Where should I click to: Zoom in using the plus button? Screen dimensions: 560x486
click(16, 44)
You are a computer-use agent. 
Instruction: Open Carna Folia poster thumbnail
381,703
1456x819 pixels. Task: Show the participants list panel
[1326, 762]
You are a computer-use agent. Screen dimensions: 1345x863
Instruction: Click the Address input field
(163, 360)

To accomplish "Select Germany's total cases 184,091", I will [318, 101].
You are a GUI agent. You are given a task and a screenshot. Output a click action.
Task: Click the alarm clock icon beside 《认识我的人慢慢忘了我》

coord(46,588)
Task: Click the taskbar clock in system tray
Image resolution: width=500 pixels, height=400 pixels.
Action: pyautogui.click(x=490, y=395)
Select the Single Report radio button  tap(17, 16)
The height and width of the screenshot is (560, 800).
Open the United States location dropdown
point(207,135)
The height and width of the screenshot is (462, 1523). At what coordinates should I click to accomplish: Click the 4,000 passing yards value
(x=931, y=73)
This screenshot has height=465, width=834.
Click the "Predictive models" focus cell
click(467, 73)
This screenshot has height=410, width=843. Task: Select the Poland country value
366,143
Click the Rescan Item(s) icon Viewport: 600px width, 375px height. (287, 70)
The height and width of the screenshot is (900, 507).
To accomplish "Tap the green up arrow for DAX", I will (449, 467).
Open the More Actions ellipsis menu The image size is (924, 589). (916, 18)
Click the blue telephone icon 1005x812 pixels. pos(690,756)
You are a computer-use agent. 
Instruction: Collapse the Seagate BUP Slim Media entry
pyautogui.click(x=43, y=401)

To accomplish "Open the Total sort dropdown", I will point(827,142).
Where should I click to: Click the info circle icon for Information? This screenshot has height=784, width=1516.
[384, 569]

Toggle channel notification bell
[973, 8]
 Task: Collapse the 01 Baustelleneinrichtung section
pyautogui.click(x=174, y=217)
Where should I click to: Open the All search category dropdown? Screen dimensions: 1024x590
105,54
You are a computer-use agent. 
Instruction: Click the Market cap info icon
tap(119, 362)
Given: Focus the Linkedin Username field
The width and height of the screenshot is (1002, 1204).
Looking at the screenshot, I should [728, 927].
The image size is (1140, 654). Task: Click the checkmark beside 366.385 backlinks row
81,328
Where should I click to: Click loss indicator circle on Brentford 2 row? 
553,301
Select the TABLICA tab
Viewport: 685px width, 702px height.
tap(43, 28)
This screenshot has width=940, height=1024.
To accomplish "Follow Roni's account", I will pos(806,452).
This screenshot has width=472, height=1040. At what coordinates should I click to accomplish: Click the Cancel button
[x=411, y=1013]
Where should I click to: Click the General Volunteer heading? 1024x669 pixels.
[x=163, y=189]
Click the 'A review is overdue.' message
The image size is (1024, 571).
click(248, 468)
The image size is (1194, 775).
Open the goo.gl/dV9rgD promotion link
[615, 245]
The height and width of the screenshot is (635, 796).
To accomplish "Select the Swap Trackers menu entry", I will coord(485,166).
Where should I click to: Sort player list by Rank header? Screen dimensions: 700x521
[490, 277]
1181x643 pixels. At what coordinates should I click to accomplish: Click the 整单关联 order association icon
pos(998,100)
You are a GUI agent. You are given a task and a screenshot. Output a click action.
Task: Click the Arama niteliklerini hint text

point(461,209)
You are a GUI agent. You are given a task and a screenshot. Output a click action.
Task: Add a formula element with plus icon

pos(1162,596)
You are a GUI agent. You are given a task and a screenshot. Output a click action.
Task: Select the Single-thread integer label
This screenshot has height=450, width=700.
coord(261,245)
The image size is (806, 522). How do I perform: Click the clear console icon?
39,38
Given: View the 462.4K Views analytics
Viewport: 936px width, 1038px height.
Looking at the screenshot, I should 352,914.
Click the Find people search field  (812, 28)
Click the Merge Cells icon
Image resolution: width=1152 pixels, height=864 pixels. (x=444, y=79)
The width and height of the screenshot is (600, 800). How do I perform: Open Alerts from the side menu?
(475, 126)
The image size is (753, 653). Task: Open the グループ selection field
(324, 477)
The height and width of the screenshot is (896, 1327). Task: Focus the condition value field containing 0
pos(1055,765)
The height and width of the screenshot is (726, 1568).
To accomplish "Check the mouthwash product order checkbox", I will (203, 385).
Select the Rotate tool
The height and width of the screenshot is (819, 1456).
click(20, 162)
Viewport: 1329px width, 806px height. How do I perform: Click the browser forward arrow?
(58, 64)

What is expected: Set apart and copy each line of the records that holds the word "will".

Response to this exercise:
To accomplish "Select Germany's total cases 184,091", I will [318, 101].
To accomplish "Tap the green up arrow for DAX", I will (449, 467).
To accomplish "Open the Total sort dropdown", I will point(827,142).
To accomplish "Follow Roni's account", I will pos(806,452).
To accomplish "Select the Swap Trackers menu entry", I will coord(485,166).
To accomplish "Check the mouthwash product order checkbox", I will (203, 385).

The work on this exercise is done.